◆ HOW TO COMPLETE THIS TASK:
Please output the listing below character for character and omit the images.

◆ THE RECORDS:

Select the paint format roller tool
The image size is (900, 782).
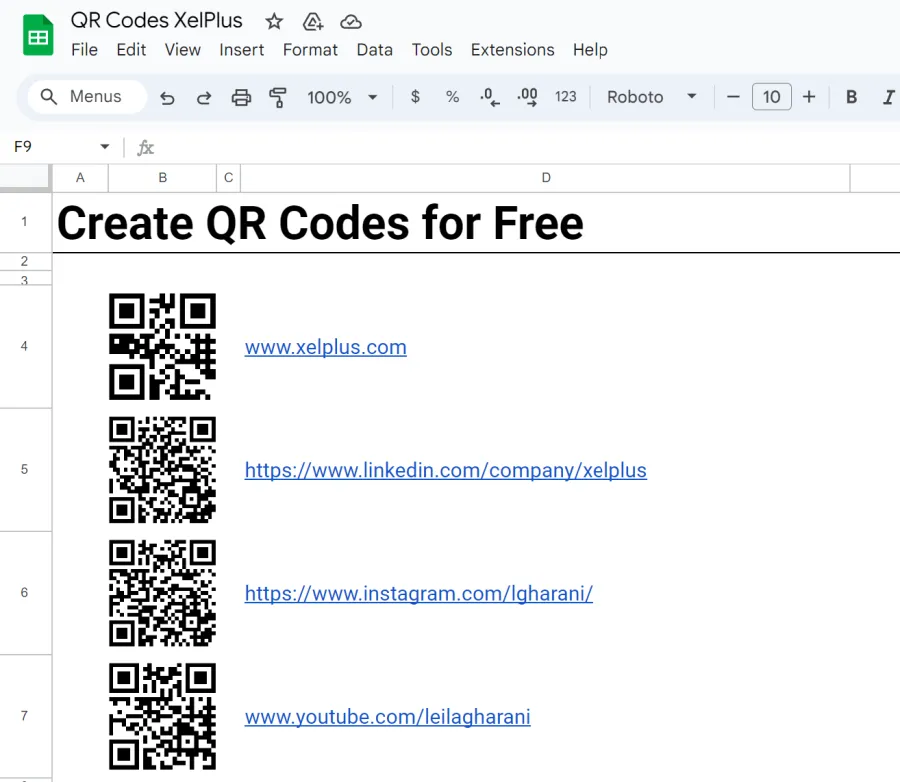coord(278,97)
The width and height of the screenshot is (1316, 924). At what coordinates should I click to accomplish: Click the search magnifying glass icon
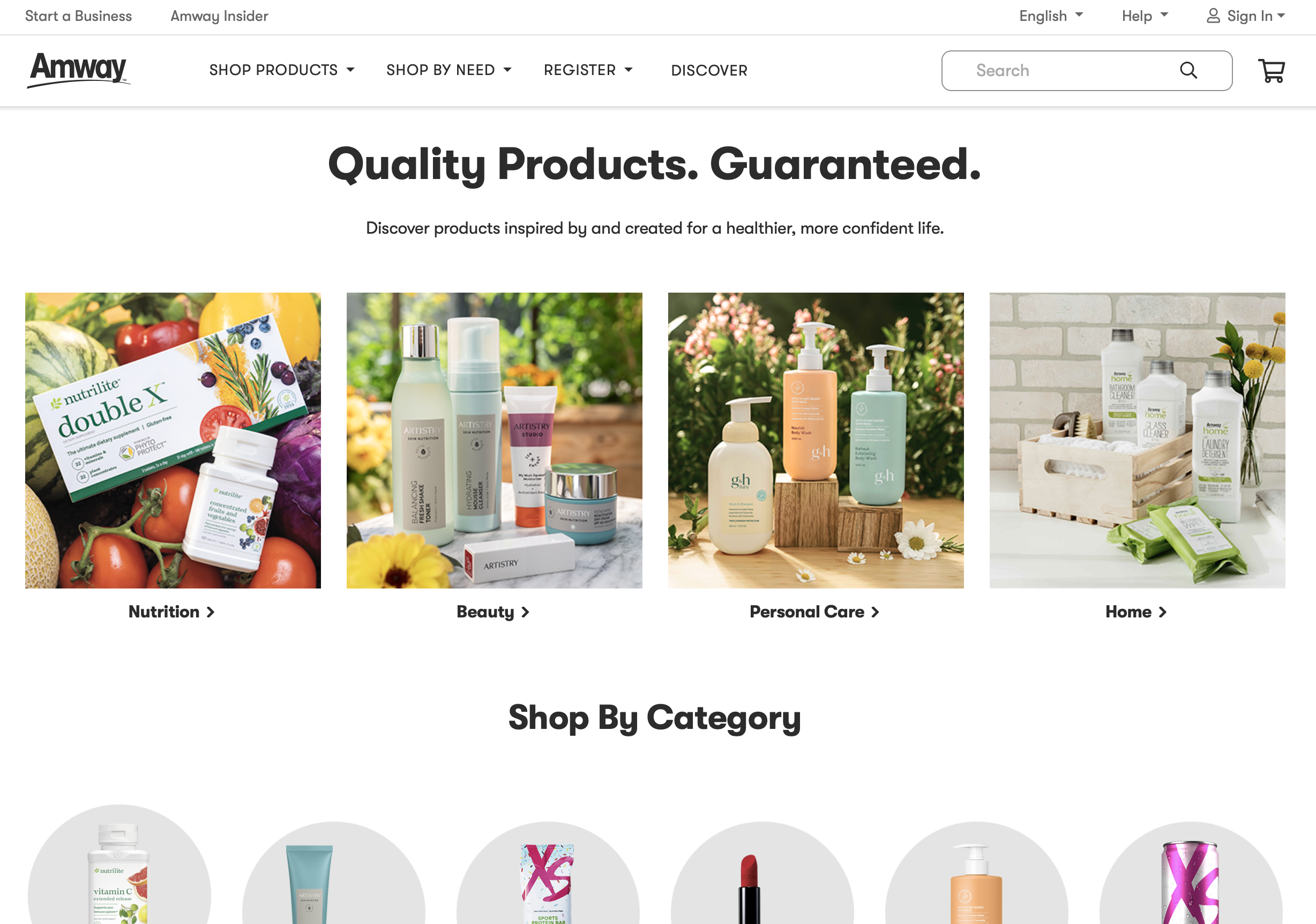pyautogui.click(x=1188, y=71)
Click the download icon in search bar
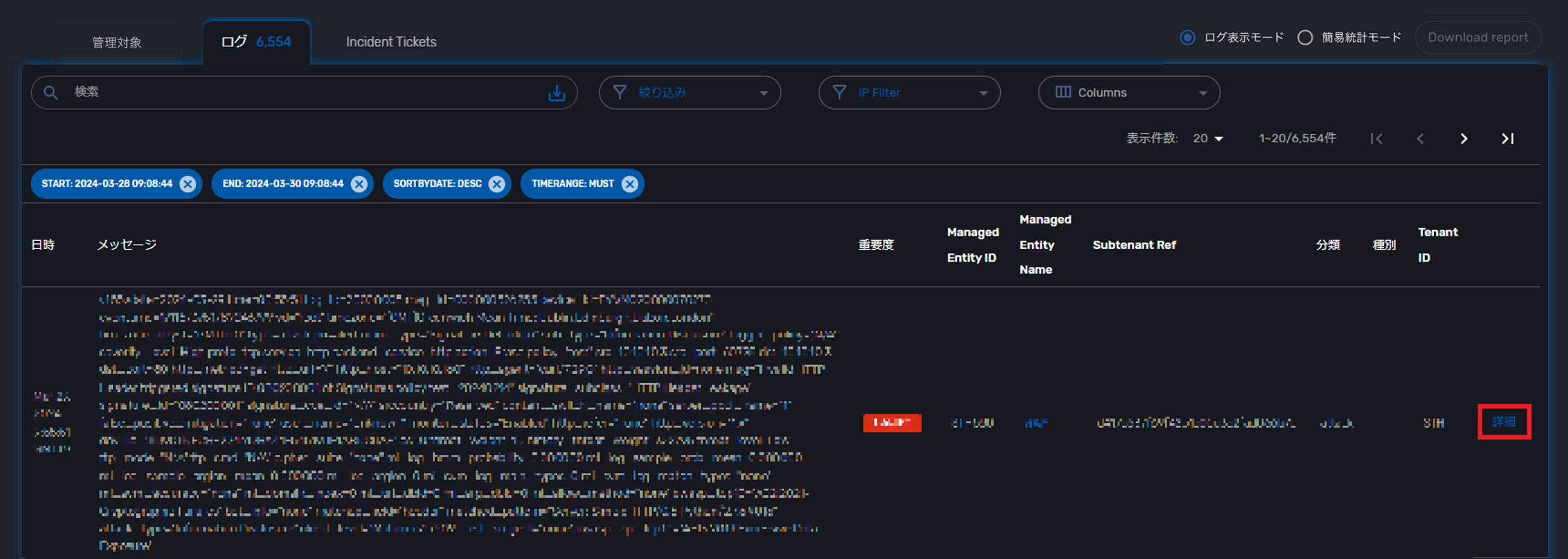 [x=556, y=93]
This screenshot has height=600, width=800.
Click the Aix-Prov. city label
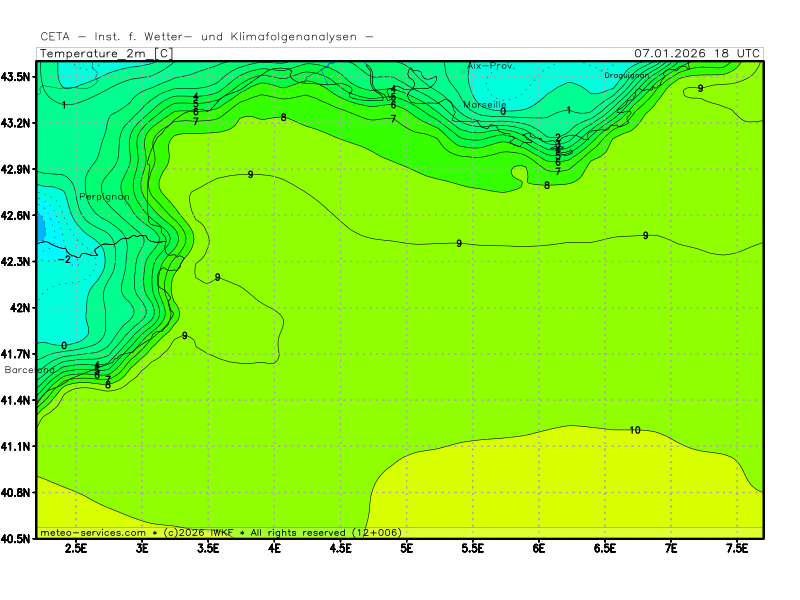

◆ RESPONSE BELOW:
Select the paint format roller tool
The image size is (900, 782).
coord(278,97)
The width and height of the screenshot is (1316, 924). At what coordinates should I click to accomplish: Click the search magnifying glass icon
pyautogui.click(x=1188, y=71)
Click the download icon in search bar
 [x=556, y=93]
This screenshot has height=600, width=800.
Click the Aix-Prov. city label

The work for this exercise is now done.